PROBLEMS TO WORK ON.
(A) In the patent text on DRAM burn-in screening, copy the stretch from "In recent DRAMs, a" through "DRAMs is performed." word for word.
(B) Resume the patent text on DRAM burn-in screening after its last sentence.

TEXT EXCERPT.

------------

1. Field of the Invention
The present invention relates to a dynamic random access memory (DRAM) and, more particularly, to stress applying means for applying voltage stress to word line groups more acceleratedly than a normal use at the time of screening defectiveness in a wafer state.
2. Description of the Related Art
A screening is generally performed to expose latent defects in semiconductor devices and remove from finished batches those devices having defects. This screening process prevents defect-free devices from being adversely affected by defective devices and ensures the reliability of the finished semiconductor devices when they are put on the market. As one screening method, a burn-in capable of accelerating an electric field and a temperature at the same time is frequently employed. In this burn-in, semiconductor devices are operated using a voltage higher than the actual working voltage and a temperature higher than the actual working temperature, and voltage stress is applied to the semiconductor devices for a short period of time longer than the initial failure period under actual working conditions. The semiconductor devices are then screened and those which are considered likely to malfunction in initial operation are removed. This type of screening is an efficient method of removing defective devices, thereby enhancing the reliability of finished semiconductor devices.
In recent DRAMs, a potential (for example, approximately 1.5xc3x97Vcc) boosted when a transfer gate (hereinafter referred to as cell transistor) of a selected memory cell is applied to a gate oxide film of the memory cell transistor. Even though the gate oxide film is thick, a strong electric field is applied thereto and thus the reliability of the DRAMs may be lowered. It is thus necessary to actively screen cell transistors having gates to which a boosted potential is applied when the burn-in of DRAMs is performed.

------------

EXTRACTED DATA.
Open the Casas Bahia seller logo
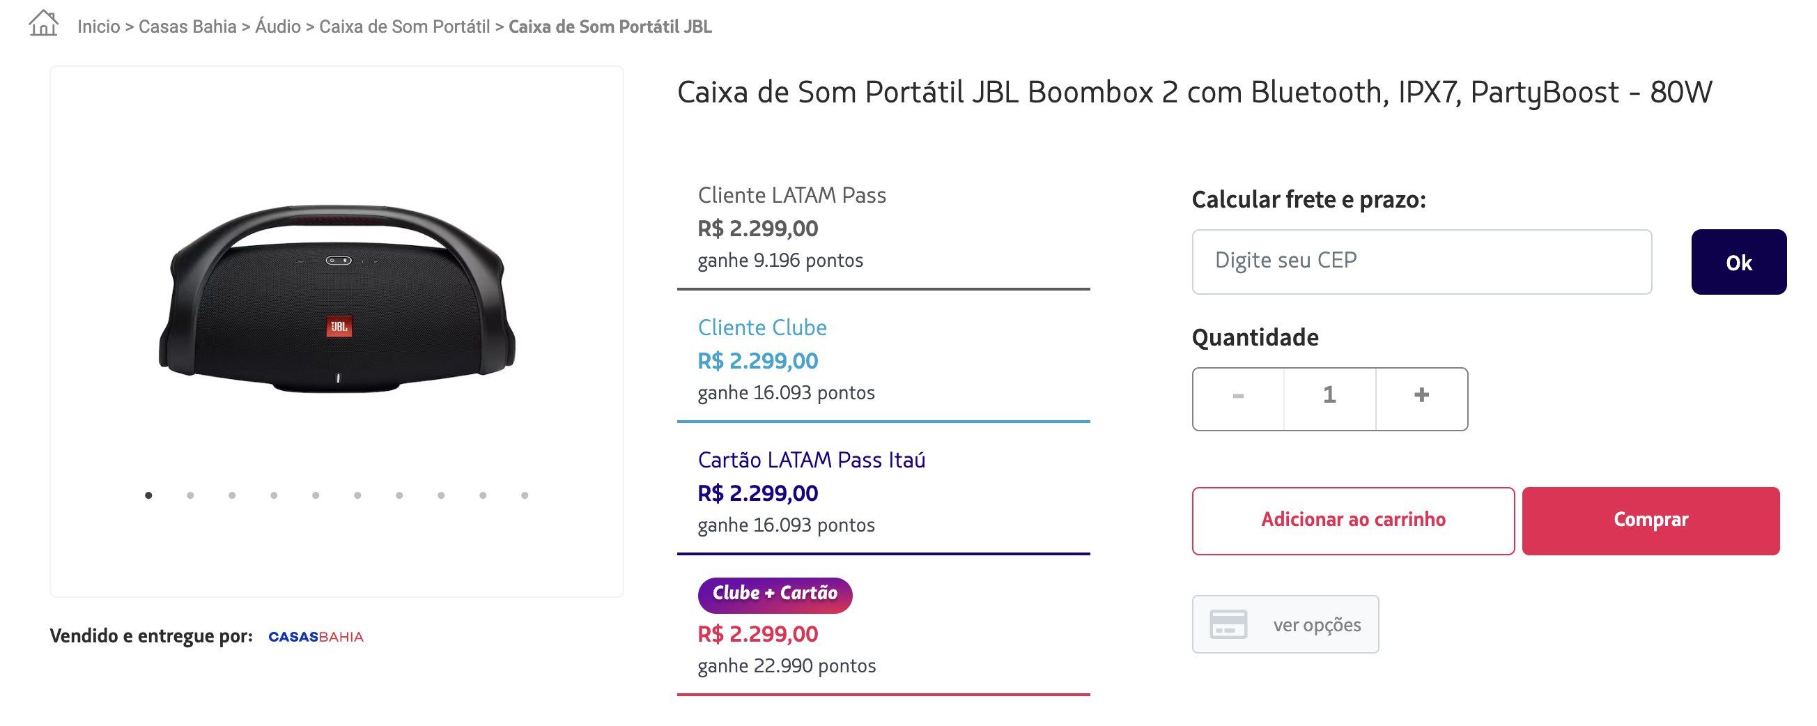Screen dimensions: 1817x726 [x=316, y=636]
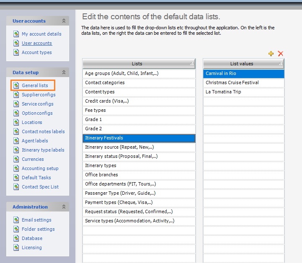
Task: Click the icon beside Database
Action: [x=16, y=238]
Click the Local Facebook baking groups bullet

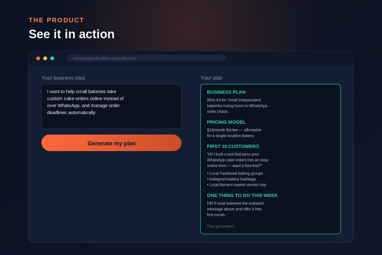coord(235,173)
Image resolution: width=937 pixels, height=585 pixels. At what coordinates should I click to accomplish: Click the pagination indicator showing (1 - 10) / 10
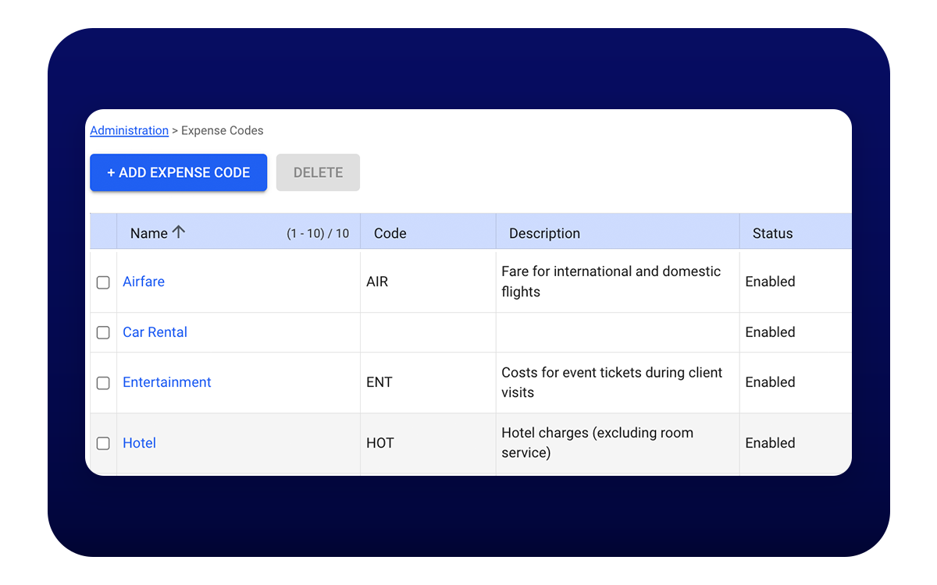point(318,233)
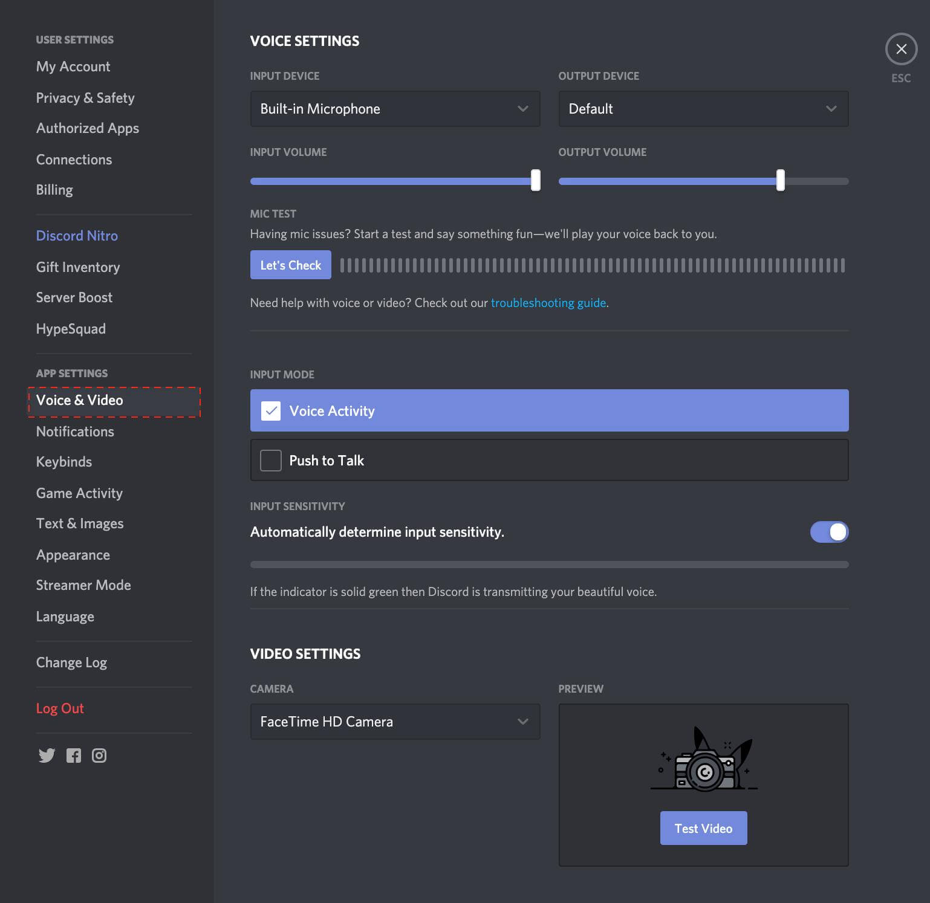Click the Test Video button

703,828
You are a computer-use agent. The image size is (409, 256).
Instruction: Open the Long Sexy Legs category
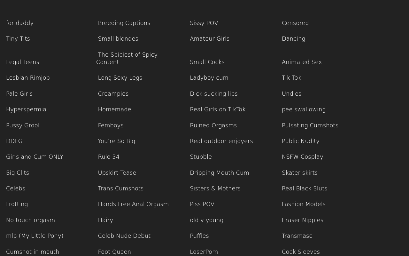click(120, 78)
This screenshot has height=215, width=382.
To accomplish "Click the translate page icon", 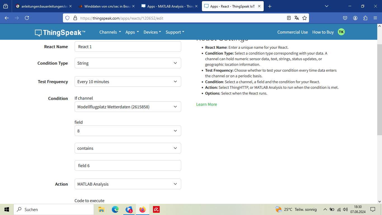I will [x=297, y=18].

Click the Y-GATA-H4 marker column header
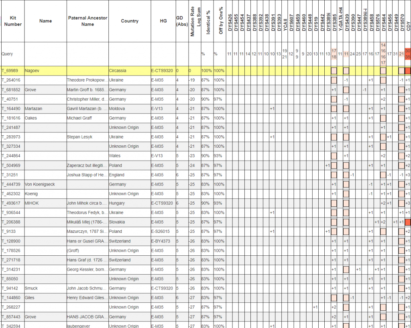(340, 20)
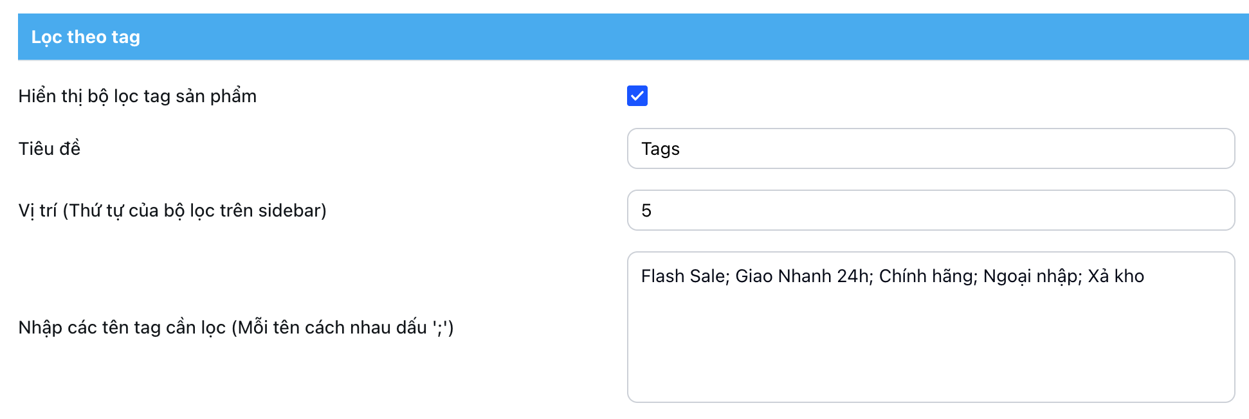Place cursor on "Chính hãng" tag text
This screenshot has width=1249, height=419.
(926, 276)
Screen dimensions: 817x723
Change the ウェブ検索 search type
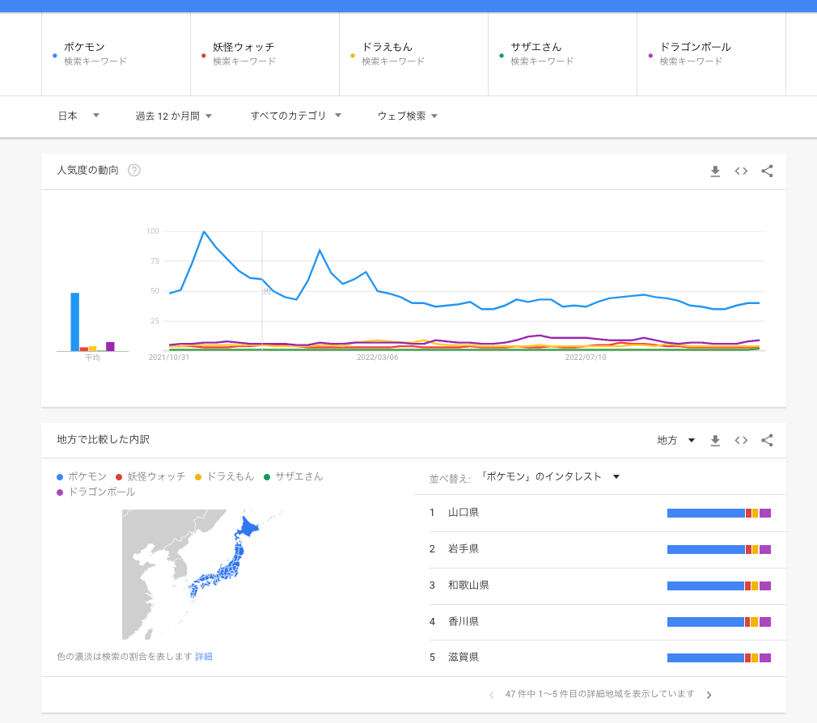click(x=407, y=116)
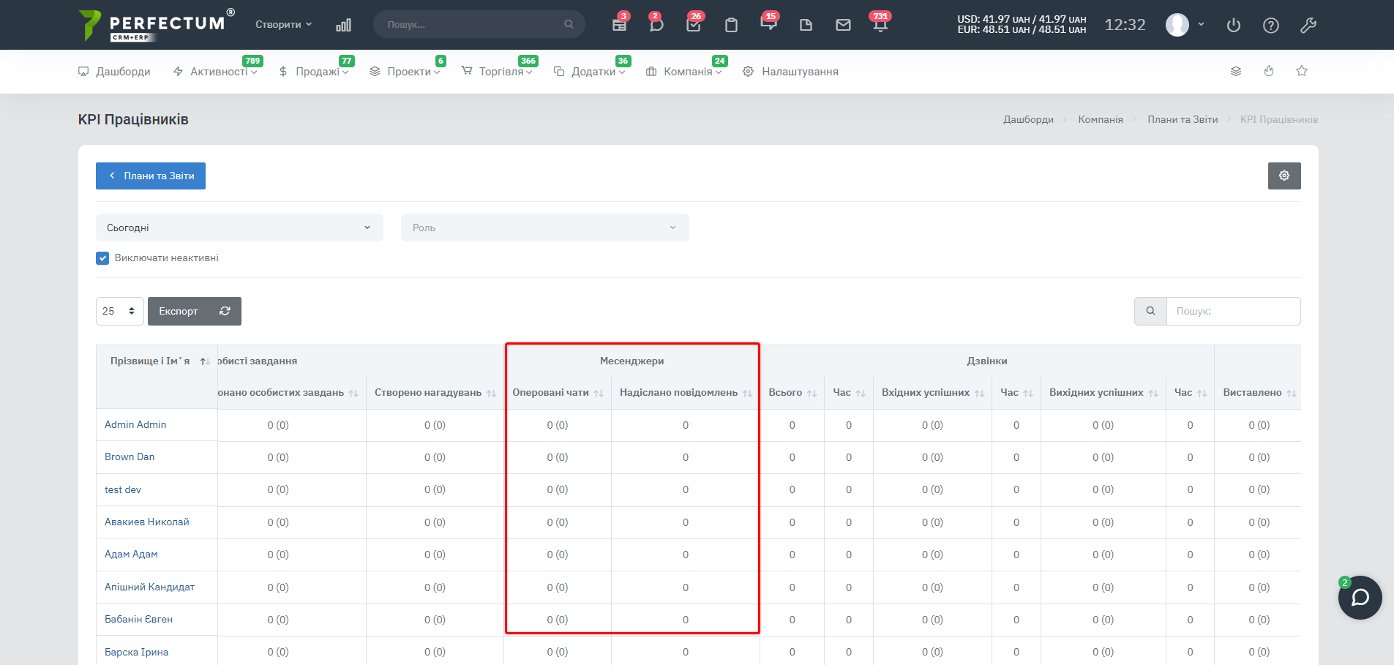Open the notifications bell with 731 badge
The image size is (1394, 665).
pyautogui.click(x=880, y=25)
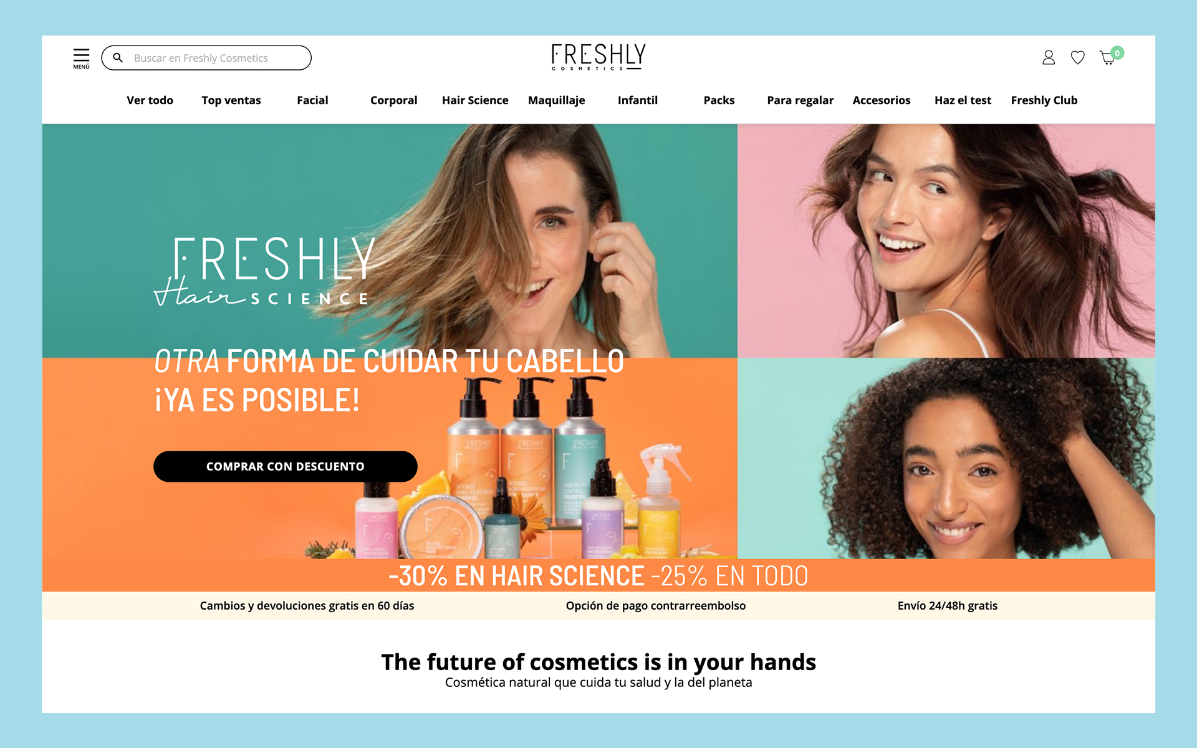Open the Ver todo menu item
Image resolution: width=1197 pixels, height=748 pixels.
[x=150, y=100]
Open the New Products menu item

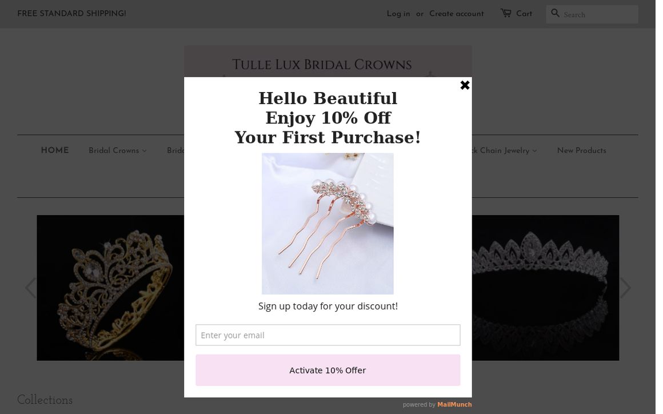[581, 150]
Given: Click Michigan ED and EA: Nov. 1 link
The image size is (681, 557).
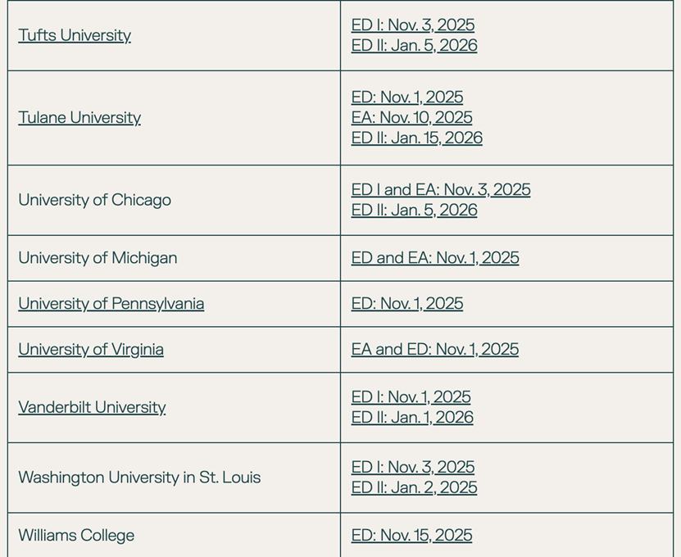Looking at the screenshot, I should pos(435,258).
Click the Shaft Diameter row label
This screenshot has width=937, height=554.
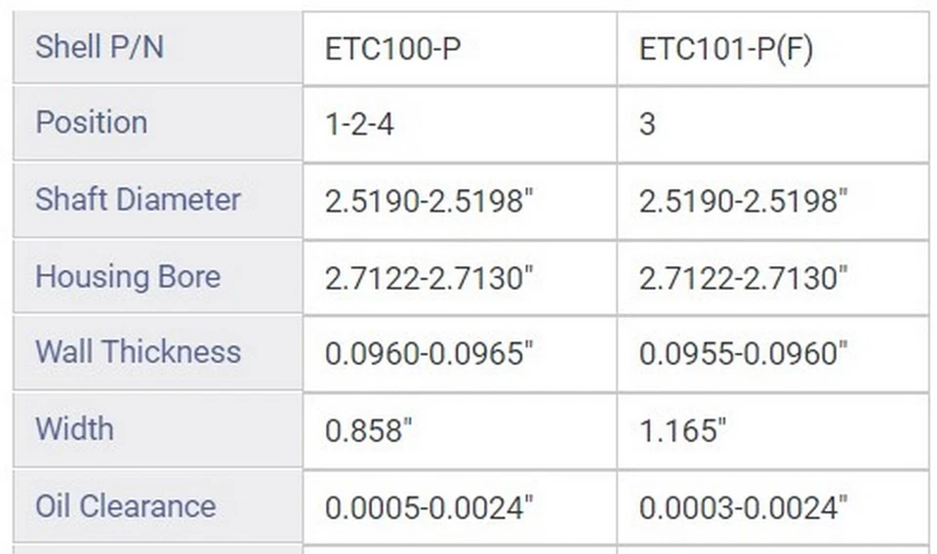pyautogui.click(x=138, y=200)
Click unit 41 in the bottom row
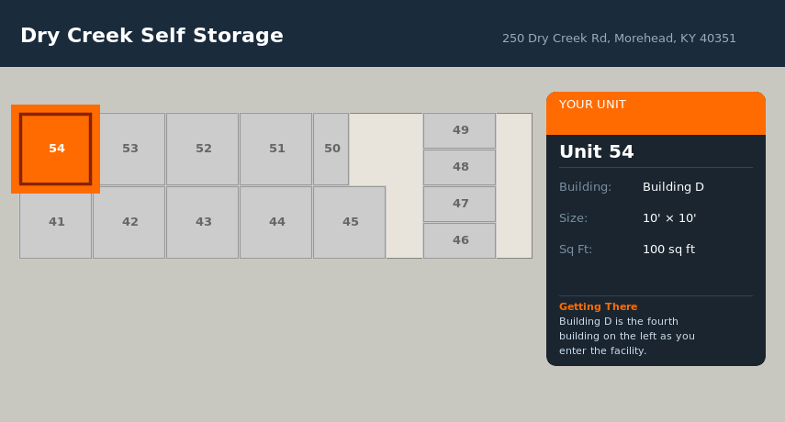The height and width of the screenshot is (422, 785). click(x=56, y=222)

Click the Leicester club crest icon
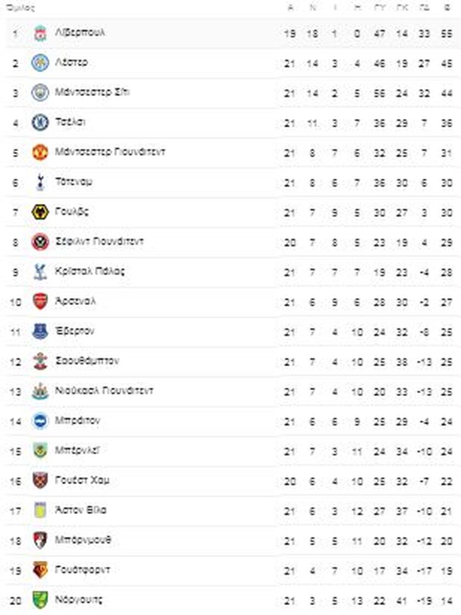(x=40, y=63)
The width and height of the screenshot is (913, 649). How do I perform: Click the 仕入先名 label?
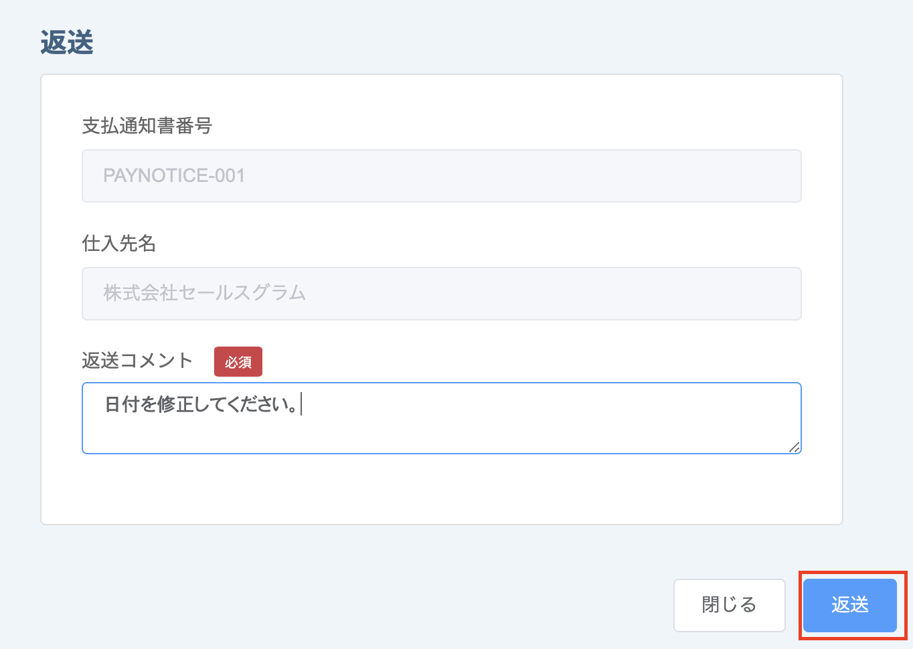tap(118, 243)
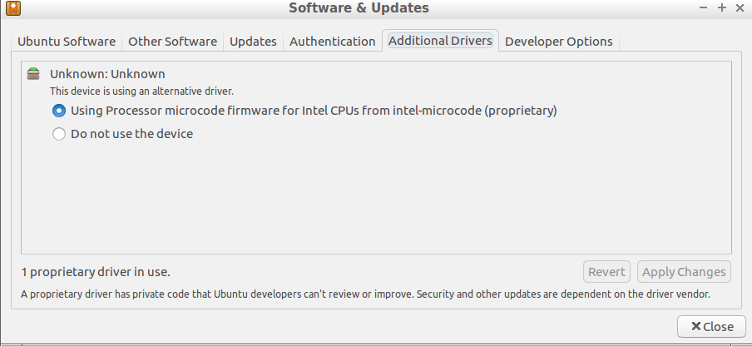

------------

ANSWER SECTION.
(A)
In recent DRAMs, a potential (for example, approximately 1.5xc3x97Vcc) boosted when a transfer gate (hereinafter referred to as cell transistor) of a selected memory cell is applied to a gate oxide film of the memory cell transistor. Even though the gate oxide film is thick, a strong electric field is applied thereto and thus the reliability of the DRAMs may be lowered. It is thus necessary to actively screen cell transistors having gates to which a boosted potential is applied when the burn-in of DRAMs is performed.

(B)
To screen the memory cells when the burn-in of the DRAMs is performed, a method of scanning an address so as to sequentially access word lines connected to the gates of the cell transistors was conventionally used. In this method, voltage stress is applied to the cell transistors less frequently than to transistors of a peripheral circuit and a time period for which the greatest electric field is actually applied to the cell transistors is short; accordingly, a long time is needed for the bum-in of DRAMs.
In order to eliminate the above drawback wherein the voltage stress is applied to the cell transistors less frequently, one of the inventors of the present invention proposed a semiconductor memory capable of improving in efficiency with which voltage stress is applied to cell transistors, as disclosed in Published Unexamined Japanese Patent Application (kokai) No. 3-35491 which corresponds to U.S. patent application No. 07/544,614. The semiconductor memory is so formed that voltage stress can be applied to all word lines or word lines more than those selected in a normal operation mode when a defective cell transistor is screened.
If the above proposal is applied to a DRAM, defective cell transistors can considerably be reduced and 1 M or 4 M DRAMs having bit defects can be decreased at high speed by the screening. Therefore, the screening can be greatly improved in efficiency.
It is desirable to materialize a means for applying voltage stress to all word lines or word lines more than those selected in the normal operation mode when a operation power is supplied to the DRAMS.
The present invention has been made in consideration of the above situation and its object is to provide a dynamic random access memory (DRAM) capable of greatly improving the efficiency of a screening which is performed when operation power is supplied to the DRAM.
To attain the above object, a dynamic random access memory according to the present invention comprises: a plurality of dynamic memory cells arranged in rows and columns; a word line connected to the memory cells on the same row; a bit line connected to the memory cells on the same column; a word line selecting circuit having a word line selecting function of selecting an arbitrary one of the rows in response to an internal address signal; a word line driving voltage source; a word line driving circuit having at least one driving MOS transistor connected between the word line driving voltage source and word line, for driving the word line in response to an output signal of the word line selecting circuit; and a control circuit for, in response to a voltage stress test control signal input from outside, controlling the word line driving circuit so that the word line driving circuit drives word lines more than those selected in a normal operation mode upon receiving an external address signal.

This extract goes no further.